Saved data entries:
"""
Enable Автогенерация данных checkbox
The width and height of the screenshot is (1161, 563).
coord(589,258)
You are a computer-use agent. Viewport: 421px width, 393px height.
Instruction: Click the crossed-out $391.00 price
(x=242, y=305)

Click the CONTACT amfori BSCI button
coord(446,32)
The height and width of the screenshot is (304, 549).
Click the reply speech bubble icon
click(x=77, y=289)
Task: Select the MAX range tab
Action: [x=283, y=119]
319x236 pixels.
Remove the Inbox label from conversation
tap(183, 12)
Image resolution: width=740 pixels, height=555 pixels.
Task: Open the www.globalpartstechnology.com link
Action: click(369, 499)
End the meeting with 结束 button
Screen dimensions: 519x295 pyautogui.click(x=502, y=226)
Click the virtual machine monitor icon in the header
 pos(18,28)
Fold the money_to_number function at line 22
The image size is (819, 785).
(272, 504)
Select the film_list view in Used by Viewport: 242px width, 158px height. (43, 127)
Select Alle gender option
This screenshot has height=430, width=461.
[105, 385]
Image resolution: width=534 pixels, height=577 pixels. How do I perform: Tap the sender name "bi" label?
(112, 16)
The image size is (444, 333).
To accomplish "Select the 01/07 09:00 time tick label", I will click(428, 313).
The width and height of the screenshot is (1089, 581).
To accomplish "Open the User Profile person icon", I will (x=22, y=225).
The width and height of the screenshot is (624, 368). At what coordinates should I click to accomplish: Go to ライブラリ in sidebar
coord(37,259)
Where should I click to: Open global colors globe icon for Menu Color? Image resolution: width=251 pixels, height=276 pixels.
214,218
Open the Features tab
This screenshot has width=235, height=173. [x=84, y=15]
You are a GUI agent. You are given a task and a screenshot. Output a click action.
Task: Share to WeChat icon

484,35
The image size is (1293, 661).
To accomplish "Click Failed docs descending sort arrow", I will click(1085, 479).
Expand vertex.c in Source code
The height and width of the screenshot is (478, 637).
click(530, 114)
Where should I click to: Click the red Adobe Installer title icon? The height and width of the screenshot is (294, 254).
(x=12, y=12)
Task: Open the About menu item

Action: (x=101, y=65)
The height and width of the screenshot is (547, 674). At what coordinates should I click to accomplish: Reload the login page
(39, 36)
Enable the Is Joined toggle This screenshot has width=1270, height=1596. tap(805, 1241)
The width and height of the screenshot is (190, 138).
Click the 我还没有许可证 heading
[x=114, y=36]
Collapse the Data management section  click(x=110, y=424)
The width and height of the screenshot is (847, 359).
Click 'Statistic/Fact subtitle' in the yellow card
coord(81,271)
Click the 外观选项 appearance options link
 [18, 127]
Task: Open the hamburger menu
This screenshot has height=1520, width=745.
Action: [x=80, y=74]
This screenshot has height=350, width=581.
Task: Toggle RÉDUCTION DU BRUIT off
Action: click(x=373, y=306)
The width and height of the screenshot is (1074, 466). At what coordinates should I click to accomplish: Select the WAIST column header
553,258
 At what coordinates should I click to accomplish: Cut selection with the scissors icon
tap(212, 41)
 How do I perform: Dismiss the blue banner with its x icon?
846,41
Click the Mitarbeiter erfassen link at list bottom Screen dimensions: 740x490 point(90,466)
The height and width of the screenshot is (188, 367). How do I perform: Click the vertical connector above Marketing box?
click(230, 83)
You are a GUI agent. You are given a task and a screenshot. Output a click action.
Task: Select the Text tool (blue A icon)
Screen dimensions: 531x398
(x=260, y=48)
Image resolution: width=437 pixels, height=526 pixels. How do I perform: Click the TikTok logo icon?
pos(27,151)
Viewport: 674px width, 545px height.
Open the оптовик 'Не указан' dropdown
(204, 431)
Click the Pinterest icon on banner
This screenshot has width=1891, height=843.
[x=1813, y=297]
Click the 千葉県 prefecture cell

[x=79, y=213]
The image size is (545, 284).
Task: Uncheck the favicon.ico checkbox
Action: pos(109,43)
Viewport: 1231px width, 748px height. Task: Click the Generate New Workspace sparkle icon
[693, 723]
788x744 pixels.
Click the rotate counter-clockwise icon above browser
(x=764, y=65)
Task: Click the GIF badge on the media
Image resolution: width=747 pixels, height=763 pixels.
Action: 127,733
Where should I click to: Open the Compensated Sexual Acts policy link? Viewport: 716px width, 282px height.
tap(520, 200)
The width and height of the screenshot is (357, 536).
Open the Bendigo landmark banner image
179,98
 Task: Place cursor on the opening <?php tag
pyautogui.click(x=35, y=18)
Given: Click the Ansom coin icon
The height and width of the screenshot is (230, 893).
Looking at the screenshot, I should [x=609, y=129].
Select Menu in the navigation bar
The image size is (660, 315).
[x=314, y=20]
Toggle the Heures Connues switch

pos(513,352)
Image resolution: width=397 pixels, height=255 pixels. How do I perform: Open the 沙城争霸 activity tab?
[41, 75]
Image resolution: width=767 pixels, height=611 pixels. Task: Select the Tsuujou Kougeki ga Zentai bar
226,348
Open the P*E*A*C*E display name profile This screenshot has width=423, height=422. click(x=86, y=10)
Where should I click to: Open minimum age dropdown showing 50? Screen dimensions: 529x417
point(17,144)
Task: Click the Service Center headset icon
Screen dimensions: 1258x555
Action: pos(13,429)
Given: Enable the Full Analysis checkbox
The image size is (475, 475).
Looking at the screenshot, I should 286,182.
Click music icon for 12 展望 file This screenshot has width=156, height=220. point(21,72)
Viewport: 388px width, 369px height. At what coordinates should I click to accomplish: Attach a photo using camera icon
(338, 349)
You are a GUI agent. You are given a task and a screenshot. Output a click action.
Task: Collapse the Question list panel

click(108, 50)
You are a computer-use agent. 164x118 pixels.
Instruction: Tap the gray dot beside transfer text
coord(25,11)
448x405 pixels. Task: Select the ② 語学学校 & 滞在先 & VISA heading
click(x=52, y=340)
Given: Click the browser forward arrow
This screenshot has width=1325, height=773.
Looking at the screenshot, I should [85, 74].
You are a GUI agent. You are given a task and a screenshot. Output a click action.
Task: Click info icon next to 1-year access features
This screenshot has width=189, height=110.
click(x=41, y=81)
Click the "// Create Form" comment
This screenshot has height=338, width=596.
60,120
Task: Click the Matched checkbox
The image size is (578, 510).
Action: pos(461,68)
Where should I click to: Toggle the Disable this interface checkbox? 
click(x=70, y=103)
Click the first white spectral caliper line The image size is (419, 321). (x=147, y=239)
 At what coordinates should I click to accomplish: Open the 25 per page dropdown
"""
→ **WHAT THE TASK REQUIRES**
Among the lines above, list those that contain the word "Enable".

→ **EXERCISE RESPONSE**
Enable Автогенерация данных checkbox
Enable the Is Joined toggle This screenshot has width=1270, height=1596. tap(805, 1241)
Given: Enable the Full Analysis checkbox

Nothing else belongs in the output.